For this step of the process, you'll need IRS form 8283 (Noncash Charitable Contributions), Johnson advised. It must be signed by both the recipient of the donation (a representative of the police or fire department) and the appraiser.
Don't expect much help from the IRS. In an email response to a MinnPost request for information, IRS spokesperson Carrie Resch wrote that she couldn't "provide an across-the-board answer on whether donating a home to a fire department for training purposes is an allowed deduction. It depends on many facts and circumstances."
She declined to explain what those facts and circumstances might be. Instead, she advised taxpayers to read IRS publications 526 (Charitable Contributions) and 561 (Determining the Value of Donated Property). To download, go to the IRS' "Forms and Publications" page.

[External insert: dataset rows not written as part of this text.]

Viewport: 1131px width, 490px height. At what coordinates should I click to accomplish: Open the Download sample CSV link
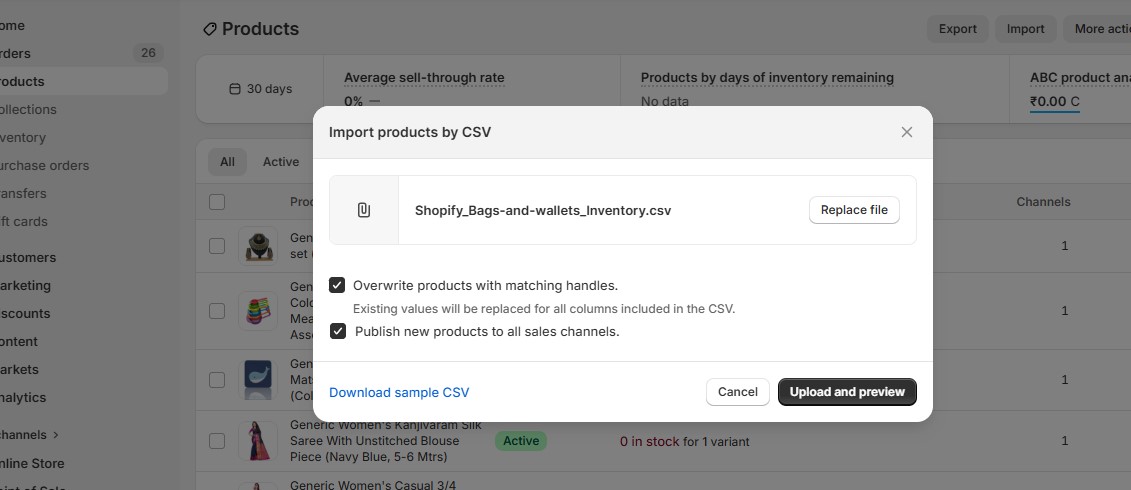[x=399, y=392]
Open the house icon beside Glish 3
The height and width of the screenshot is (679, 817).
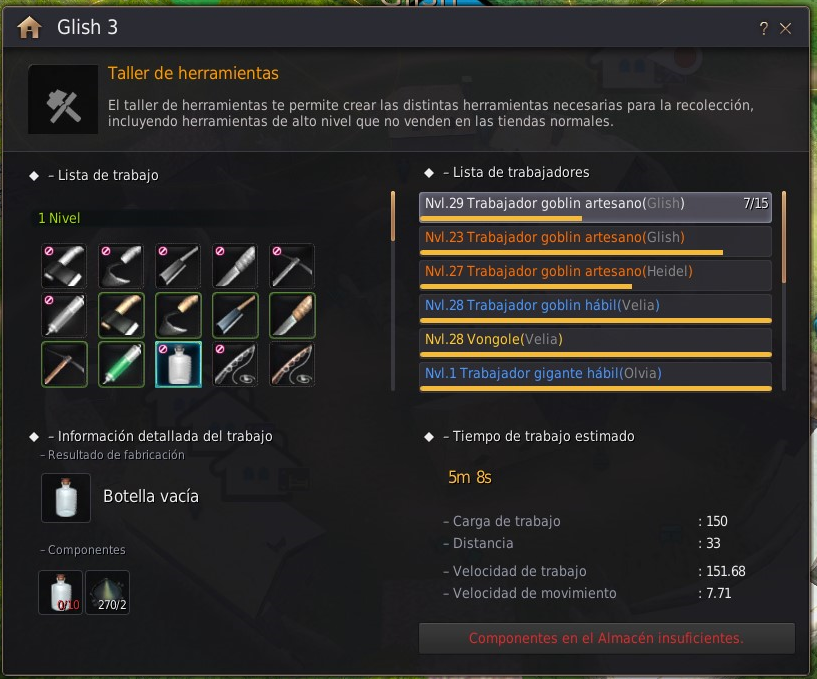click(29, 27)
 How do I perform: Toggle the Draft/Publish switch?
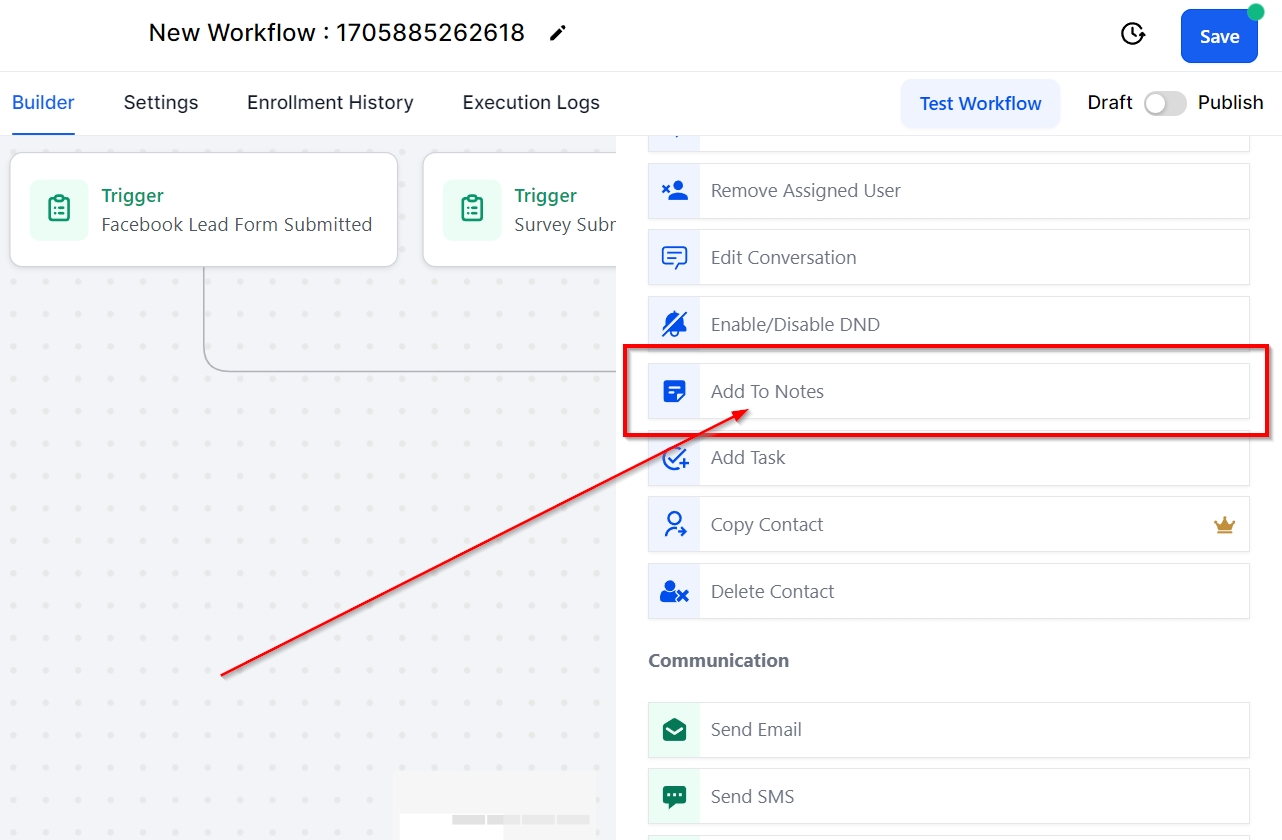coord(1165,103)
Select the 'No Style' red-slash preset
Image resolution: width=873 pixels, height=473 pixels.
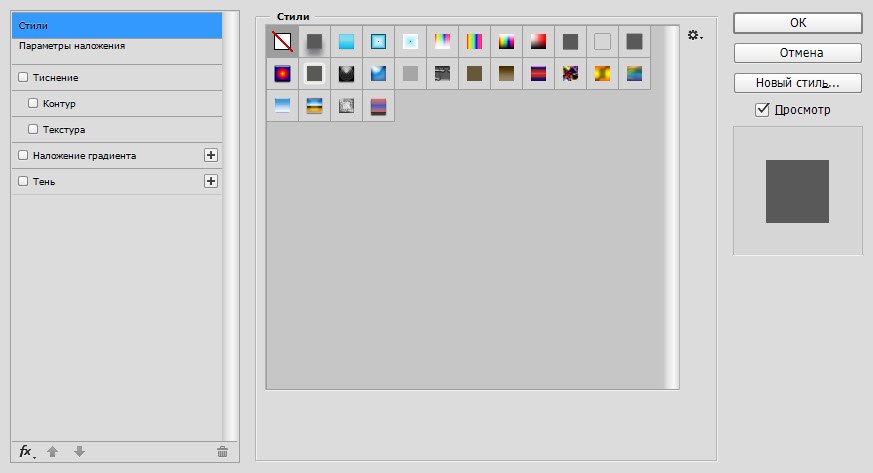(x=282, y=41)
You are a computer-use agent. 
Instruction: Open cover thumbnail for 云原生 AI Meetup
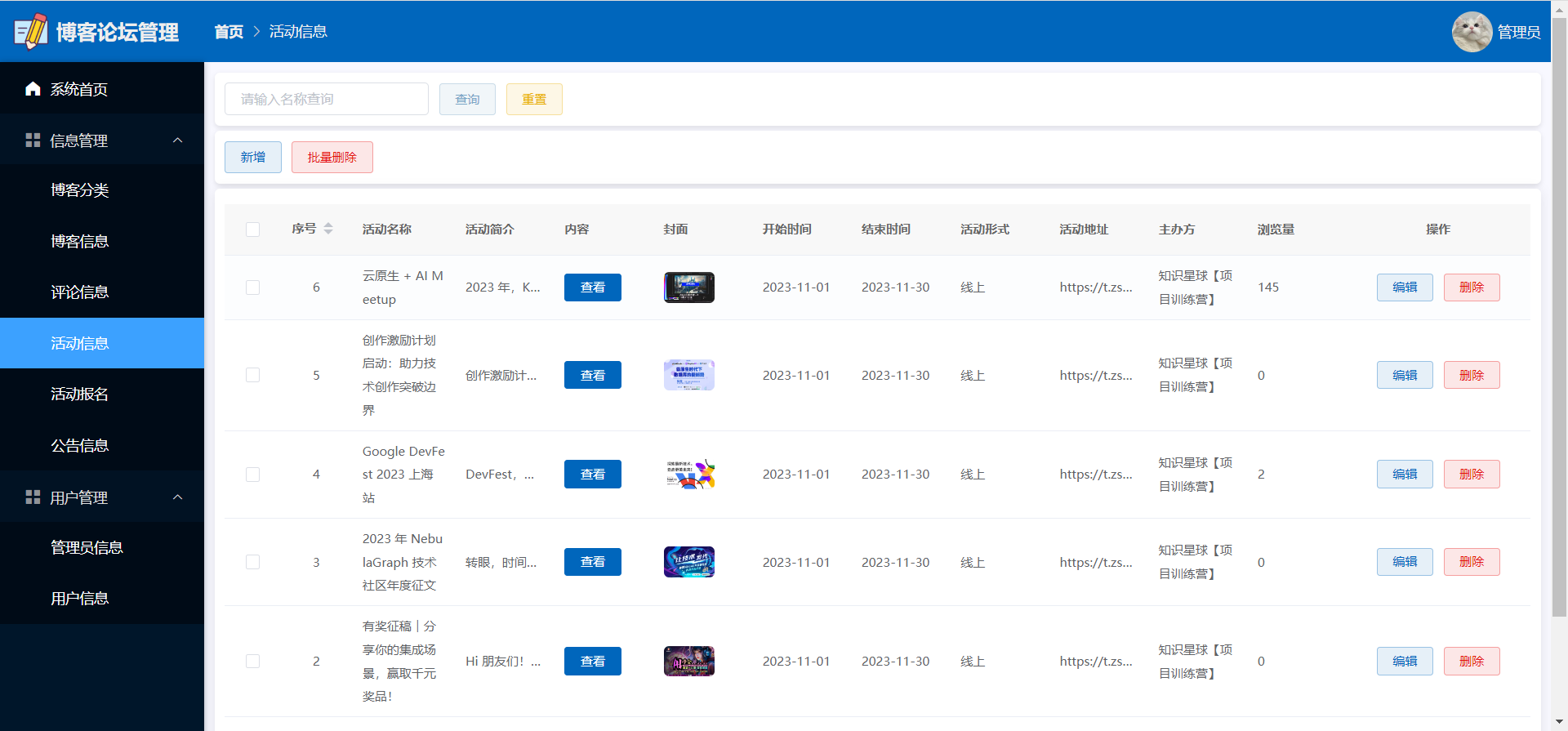(x=688, y=287)
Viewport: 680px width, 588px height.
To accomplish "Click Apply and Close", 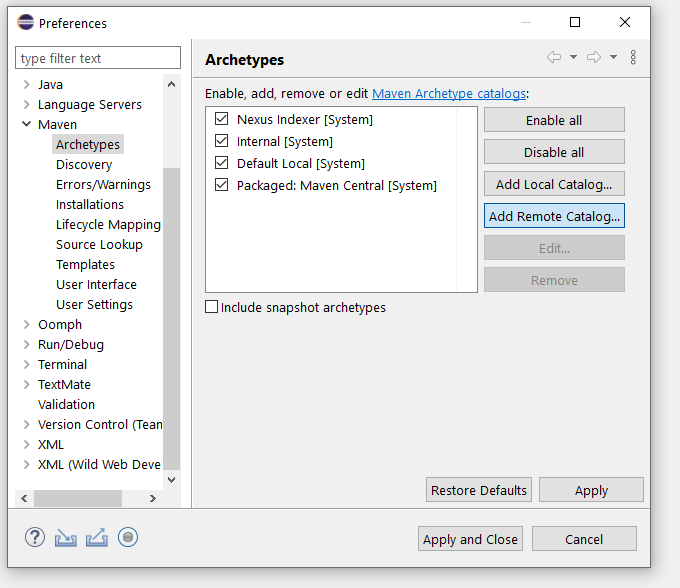I will [x=470, y=539].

Resch also declined to provide any details about the Wisconsin case in which the IRS is reportedly suing a homeowner for taking a deduction on a donated home because, she noted, "it's still in litigation."
Another kind of green
Given the difficulty with finding a police or fire department that will take a donated house, the fuss and expense of getting the appraisals (and having a tax accountant double- check everything), the IRS' apparent skepticism about this deduction, and the often small amount that can actually be deducted (in many cases, only the cost of a few ruined doors and other architectural features), it's no wonder that many of the people who ask about the deduction eventually give up on the idea.
Barbara and Jon Scoll, however, hesitated for only a few days before going ahead with the hassle of arranging the donation. "We decided the deduction wasn't the motivating factor," explained Barbara. "We wanted to contribute to the community."
The couple also viewed the donation as part of their effort to build their new house as "green" and sustainable as possible. (The new house is going to be 800 square feet smaller than the former one.)
"We wanted to maximize the reuse of every feature of the house," said Jon.
Before the police got the house, the Scolls managed to sell or give away almost every architectural element of value in the house, including floorboards, kitchen countertops, light fixtures, bathtubs, built-in closet organizers, and even the stair railing to the second floor.
That last item proved a bit of a problem for the police, who had to construct a makeshift railing before their training session to protect their officers from injury.
At the end of last month's training session, almost every remaining element of the Scolls' house was used, from the roof, where a "bad guy" was "shot" by a police sniper, to the basement, where members of the SWAT team shattered windows to gain entrance during a "raid."